WORK TO DO
Express the lines from the one containing "You are a GUI" through the last line as a JSON list of strings, one string per line, leaving out blank lines and the pictures.

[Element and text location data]
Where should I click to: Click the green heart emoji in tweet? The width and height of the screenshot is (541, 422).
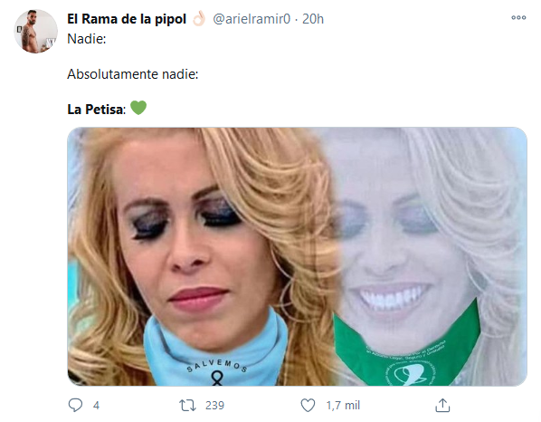138,108
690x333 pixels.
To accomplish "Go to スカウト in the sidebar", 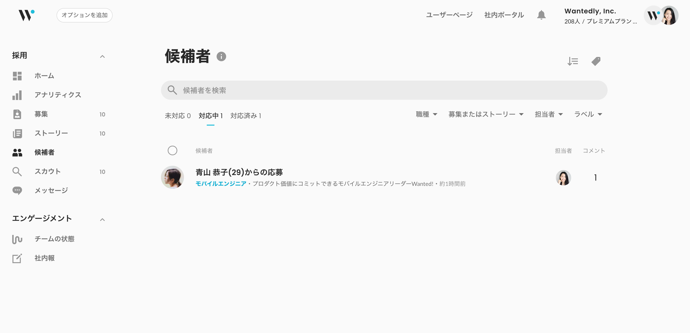I will (x=47, y=171).
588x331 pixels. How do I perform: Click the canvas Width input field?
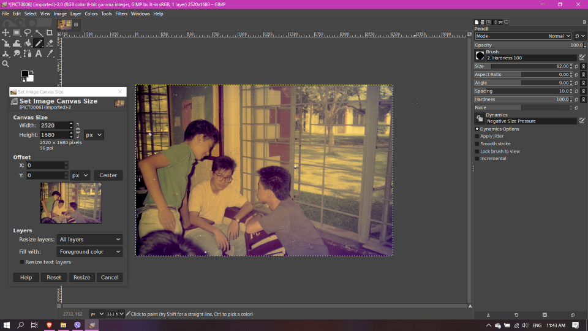pos(53,126)
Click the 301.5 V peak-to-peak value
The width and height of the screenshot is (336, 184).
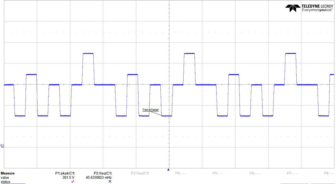[69, 177]
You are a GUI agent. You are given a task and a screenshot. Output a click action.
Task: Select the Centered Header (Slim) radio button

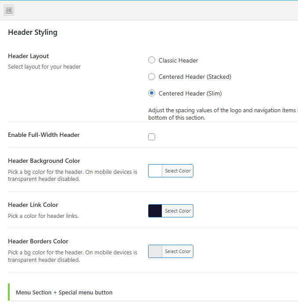[152, 93]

FINAL ANSWER
[
  "You are a GUI agent. You are given a task and a screenshot. Output a click action.",
  "Task: Select the Centered Header (Slim) radio button",
  "[152, 93]"
]